(Exercise requirements): Reprint the entries without altering anything.

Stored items
'''

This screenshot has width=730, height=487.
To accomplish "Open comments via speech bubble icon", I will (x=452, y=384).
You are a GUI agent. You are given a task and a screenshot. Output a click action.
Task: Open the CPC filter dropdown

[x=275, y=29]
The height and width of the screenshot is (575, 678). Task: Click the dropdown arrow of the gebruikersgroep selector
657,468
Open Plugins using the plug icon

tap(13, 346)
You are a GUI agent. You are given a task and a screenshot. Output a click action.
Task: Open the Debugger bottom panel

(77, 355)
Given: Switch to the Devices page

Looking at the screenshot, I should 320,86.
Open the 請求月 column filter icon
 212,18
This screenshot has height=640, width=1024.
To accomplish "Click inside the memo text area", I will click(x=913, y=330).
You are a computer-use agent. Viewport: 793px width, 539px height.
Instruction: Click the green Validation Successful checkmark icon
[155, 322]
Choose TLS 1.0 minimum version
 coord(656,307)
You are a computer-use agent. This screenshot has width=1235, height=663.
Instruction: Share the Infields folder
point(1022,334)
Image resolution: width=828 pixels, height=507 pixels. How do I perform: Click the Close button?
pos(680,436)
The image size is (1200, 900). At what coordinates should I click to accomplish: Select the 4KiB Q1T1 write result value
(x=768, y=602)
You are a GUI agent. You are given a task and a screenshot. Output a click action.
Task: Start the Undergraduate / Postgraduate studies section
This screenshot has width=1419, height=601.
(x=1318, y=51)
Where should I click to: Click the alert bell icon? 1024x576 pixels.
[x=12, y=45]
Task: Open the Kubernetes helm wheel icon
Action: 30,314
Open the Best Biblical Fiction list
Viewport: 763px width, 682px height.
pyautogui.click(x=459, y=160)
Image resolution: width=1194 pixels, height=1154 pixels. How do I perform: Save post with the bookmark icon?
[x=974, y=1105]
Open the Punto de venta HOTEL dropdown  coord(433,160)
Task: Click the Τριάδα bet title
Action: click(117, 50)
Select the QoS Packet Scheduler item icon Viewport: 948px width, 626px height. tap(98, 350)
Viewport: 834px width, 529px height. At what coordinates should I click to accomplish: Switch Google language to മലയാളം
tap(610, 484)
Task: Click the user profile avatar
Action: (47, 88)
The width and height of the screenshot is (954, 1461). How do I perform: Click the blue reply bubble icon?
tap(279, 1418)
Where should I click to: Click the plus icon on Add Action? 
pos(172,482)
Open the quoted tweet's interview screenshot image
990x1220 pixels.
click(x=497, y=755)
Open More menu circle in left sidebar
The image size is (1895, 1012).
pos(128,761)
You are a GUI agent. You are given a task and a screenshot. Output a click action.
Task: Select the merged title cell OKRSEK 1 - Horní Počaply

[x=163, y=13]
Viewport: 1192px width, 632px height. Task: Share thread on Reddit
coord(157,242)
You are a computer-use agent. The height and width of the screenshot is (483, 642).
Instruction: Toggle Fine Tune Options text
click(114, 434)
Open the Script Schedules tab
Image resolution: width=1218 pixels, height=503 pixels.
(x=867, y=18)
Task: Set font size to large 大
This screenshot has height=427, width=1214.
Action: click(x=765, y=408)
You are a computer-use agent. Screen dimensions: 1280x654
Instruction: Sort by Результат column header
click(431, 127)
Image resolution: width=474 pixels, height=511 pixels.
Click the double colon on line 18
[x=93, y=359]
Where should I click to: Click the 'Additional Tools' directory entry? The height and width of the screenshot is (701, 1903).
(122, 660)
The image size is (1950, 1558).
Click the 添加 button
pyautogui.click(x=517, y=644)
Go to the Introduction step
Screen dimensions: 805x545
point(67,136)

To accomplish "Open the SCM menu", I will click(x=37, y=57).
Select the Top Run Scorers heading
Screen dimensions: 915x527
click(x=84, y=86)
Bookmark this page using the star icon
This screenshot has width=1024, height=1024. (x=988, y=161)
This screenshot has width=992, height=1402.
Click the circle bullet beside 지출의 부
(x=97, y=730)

'''

(Output below):
This screenshot has width=730, height=487.
To accomplish "Open comments via speech bubble icon", I will (x=452, y=384).
You are a GUI agent. You are given a task and a screenshot. Output a click action.
Task: Open the CPC filter dropdown

[x=275, y=29]
The height and width of the screenshot is (575, 678). Task: Click the dropdown arrow of the gebruikersgroep selector
657,468
Open Plugins using the plug icon

tap(13, 346)
You are a GUI agent. You are given a task and a screenshot. Output a click action.
Task: Open the Debugger bottom panel

(77, 355)
Given: Switch to the Devices page

Looking at the screenshot, I should 320,86.
Open the 請求月 column filter icon
 212,18
This screenshot has height=640, width=1024.
To accomplish "Click inside the memo text area", I will click(x=913, y=330).
You are a computer-use agent. Viewport: 793px width, 539px height.
Instruction: Click the green Validation Successful checkmark icon
[155, 322]
Choose TLS 1.0 minimum version
 coord(656,307)
You are a computer-use agent. This screenshot has width=1235, height=663.
Instruction: Share the Infields folder
point(1022,334)
Image resolution: width=828 pixels, height=507 pixels. How do I perform: Click the Close button?
pos(680,436)
The image size is (1200, 900). At what coordinates should I click to accomplish: Select the 4KiB Q1T1 write result value
(x=768, y=602)
You are a GUI agent. You are given a task and a screenshot. Output a click action.
Task: Start the Undergraduate / Postgraduate studies section
This screenshot has width=1419, height=601.
(x=1318, y=51)
Where should I click to: Click the alert bell icon? 1024x576 pixels.
[x=12, y=45]
Task: Open the Kubernetes helm wheel icon
Action: 30,314
Open the Best Biblical Fiction list
Viewport: 763px width, 682px height.
pyautogui.click(x=459, y=160)
Image resolution: width=1194 pixels, height=1154 pixels. How do I perform: Save post with the bookmark icon?
[x=974, y=1105]
Open the Punto de venta HOTEL dropdown  coord(433,160)
Task: Click the Τριάδα bet title
Action: click(117, 50)
Select the QoS Packet Scheduler item icon Viewport: 948px width, 626px height. tap(98, 350)
Viewport: 834px width, 529px height. At what coordinates should I click to accomplish: Switch Google language to മലയാളം
tap(610, 484)
Task: Click the user profile avatar
Action: (47, 88)
The width and height of the screenshot is (954, 1461). How do I perform: Click the blue reply bubble icon?
tap(279, 1418)
Where should I click to: Click the plus icon on Add Action? 
pos(172,482)
Open the quoted tweet's interview screenshot image
990x1220 pixels.
click(x=497, y=755)
Open More menu circle in left sidebar
The image size is (1895, 1012).
pos(128,761)
You are a GUI agent. You are given a task and a screenshot. Output a click action.
Task: Select the merged title cell OKRSEK 1 - Horní Počaply

[x=163, y=13]
Viewport: 1192px width, 632px height. Task: Share thread on Reddit
coord(157,242)
You are a computer-use agent. The height and width of the screenshot is (483, 642).
Instruction: Toggle Fine Tune Options text
click(114, 434)
Open the Script Schedules tab
Image resolution: width=1218 pixels, height=503 pixels.
(x=867, y=18)
Task: Set font size to large 大
This screenshot has height=427, width=1214.
Action: click(x=765, y=408)
You are a computer-use agent. Screen dimensions: 1280x654
Instruction: Sort by Результат column header
click(431, 127)
Image resolution: width=474 pixels, height=511 pixels.
Click the double colon on line 18
[x=93, y=359]
Where should I click to: Click the 'Additional Tools' directory entry? The height and width of the screenshot is (701, 1903).
(122, 660)
The image size is (1950, 1558).
Click the 添加 button
pyautogui.click(x=517, y=644)
Go to the Introduction step
Screen dimensions: 805x545
point(67,136)

To accomplish "Open the SCM menu", I will click(x=37, y=57).
Select the Top Run Scorers heading
Screen dimensions: 915x527
click(x=84, y=86)
Bookmark this page using the star icon
This screenshot has width=1024, height=1024. (x=988, y=161)
This screenshot has width=992, height=1402.
Click the circle bullet beside 지출의 부
(x=97, y=730)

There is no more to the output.